### Your assignment
In the material below, the lines from the one containing "The image size is (912, 780)." through the one containing "Screen dimensions: 626x595" are to be given again exactly, ends included, and no others.

---

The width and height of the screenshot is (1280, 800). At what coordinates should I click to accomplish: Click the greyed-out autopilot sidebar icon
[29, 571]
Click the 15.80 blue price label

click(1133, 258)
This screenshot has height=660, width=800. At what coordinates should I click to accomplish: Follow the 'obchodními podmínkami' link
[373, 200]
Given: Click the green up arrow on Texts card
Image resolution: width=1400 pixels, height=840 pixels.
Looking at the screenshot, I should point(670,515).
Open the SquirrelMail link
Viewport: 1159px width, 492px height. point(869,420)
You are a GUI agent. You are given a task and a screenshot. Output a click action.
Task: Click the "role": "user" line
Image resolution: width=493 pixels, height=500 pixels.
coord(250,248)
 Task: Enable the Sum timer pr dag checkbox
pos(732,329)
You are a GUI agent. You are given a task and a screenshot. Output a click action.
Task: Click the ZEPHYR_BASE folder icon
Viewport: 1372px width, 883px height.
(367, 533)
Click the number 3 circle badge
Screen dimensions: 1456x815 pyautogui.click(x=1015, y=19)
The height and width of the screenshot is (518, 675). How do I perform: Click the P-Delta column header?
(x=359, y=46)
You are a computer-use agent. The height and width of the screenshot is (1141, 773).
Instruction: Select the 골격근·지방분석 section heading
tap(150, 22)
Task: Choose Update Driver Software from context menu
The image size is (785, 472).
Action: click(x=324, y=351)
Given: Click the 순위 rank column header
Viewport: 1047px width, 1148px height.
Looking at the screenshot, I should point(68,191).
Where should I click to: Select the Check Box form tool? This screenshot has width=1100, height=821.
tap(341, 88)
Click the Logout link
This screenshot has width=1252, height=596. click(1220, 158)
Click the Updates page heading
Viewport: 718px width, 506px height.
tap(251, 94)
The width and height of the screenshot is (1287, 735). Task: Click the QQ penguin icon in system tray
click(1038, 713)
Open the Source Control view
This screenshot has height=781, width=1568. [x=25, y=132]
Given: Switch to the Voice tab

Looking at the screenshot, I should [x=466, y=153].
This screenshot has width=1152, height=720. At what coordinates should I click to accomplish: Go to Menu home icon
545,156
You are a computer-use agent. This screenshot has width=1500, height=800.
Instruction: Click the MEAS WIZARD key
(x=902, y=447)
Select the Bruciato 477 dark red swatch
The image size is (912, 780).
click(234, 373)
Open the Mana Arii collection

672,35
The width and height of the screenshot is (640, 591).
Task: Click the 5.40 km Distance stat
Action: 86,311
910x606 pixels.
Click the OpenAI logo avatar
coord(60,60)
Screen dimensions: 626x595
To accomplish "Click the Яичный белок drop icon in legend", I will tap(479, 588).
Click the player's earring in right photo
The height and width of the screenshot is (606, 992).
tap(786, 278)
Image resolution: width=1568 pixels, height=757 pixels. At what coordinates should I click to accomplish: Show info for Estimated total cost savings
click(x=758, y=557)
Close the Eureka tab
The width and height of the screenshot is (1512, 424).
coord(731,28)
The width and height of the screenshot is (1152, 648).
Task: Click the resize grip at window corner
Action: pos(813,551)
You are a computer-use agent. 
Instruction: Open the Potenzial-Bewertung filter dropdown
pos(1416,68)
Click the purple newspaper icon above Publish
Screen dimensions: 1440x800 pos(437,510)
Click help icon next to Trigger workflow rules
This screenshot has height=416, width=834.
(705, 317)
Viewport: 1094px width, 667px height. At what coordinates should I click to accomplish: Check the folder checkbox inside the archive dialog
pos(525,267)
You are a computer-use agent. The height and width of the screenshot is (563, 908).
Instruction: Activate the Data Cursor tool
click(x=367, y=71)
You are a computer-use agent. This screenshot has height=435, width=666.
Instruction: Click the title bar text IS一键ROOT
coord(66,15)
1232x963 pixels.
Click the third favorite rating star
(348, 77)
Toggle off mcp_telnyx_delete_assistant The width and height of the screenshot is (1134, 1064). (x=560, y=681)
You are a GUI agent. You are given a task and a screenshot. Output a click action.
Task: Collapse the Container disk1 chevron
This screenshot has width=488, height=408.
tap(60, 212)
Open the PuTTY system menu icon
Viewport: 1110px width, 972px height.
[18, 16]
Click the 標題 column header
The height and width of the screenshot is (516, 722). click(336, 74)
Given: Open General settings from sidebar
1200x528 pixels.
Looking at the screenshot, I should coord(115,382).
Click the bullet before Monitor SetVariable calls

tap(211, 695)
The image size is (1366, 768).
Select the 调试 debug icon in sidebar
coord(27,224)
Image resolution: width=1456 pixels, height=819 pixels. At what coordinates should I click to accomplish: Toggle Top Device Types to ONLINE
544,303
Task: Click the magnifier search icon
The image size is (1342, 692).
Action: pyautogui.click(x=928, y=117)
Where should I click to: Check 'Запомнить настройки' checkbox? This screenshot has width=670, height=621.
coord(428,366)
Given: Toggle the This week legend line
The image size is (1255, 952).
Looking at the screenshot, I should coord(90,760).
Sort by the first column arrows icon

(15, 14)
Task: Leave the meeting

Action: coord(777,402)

---

### Written answer
The image size is (912, 780).
click(234, 373)
Open the Mana Arii collection

672,35
The width and height of the screenshot is (640, 591).
Task: Click the 5.40 km Distance stat
Action: 86,311
910x606 pixels.
Click the OpenAI logo avatar
coord(60,60)
Screen dimensions: 626x595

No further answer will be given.